“The building”! This qualification, repeated several times by the president of the assembly of the Union of Quebec writers and writers (UNEQ), on March 29, speaking of the Maison des écrivains, revealed his indifference to the question without even does he realize? Is that why he didn’t offer the assembly a time-limited discussion period on dues, when he knew there was another important proposal for members to vote on?
He led this gathering as if overwhelmed by the chaos he faced. He said he was tolerant, but is it tolerance to repeatedly let several participants express themselves at the same time, in a cacophony that increased impatience, when he could very well have turned off the microphones?
What respect for “the building” the assembly had by agreeing to interrupt the discussion on the sale of the Writers’ House which had only lasted a few minutes when the preliminary question was asked, thus preventing everyone from speaking those who had raised their hands, and who could be seen very well on the screens?
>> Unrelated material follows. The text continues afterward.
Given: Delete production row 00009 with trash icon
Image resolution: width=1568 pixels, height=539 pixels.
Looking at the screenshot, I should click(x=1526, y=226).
Yes, it was late, yes, the participants were tired, but “the building”, whose fate was “settled” in a few minutes (it will be sold after an 18-month moratorium), is the one that the founders of the UNEQ have desired and sought for thirteen years, the one they have transformed into a meeting place which has welcomed, from 1992 to the present day, writers from Quebec and abroad, and lovers of Quebec literature, and the one whose walls are covered with the works of our writers.
La Maison is not a “building”, it is a historic site, it is the visible face of the efforts of all those who have created and continue to create Quebec and French Canadian literature, and of all those those who cherish it. And no one had a few minutes to call him back…
Perhaps we should not be surprised by this indifference, since even the leaders of the UNEQ, those whom we elected to represent us and defend our socio-economic rights, considered the Maison des écrivains only as a Income source. They were even ready to sell the association’s most important asset at a loss to finance negotiations for which the general manager admitted that he had put the cart before the horse, but he “assumes it”, told us he said.
No, it is not him who “assumes it”. He only has to leave the UNEQ, if the negotiations for which we will have sacrificed the House do not give the expected results. It is the writers who will have to bear the consequences of this haste, this lack of reflection.
In her speech, the president of the board of directors, who has just resigned en bloc, mentioned my name, acknowledging my passion for defending the cause of writers. She was right, and it is this passion, still alive, that led me to write this letter.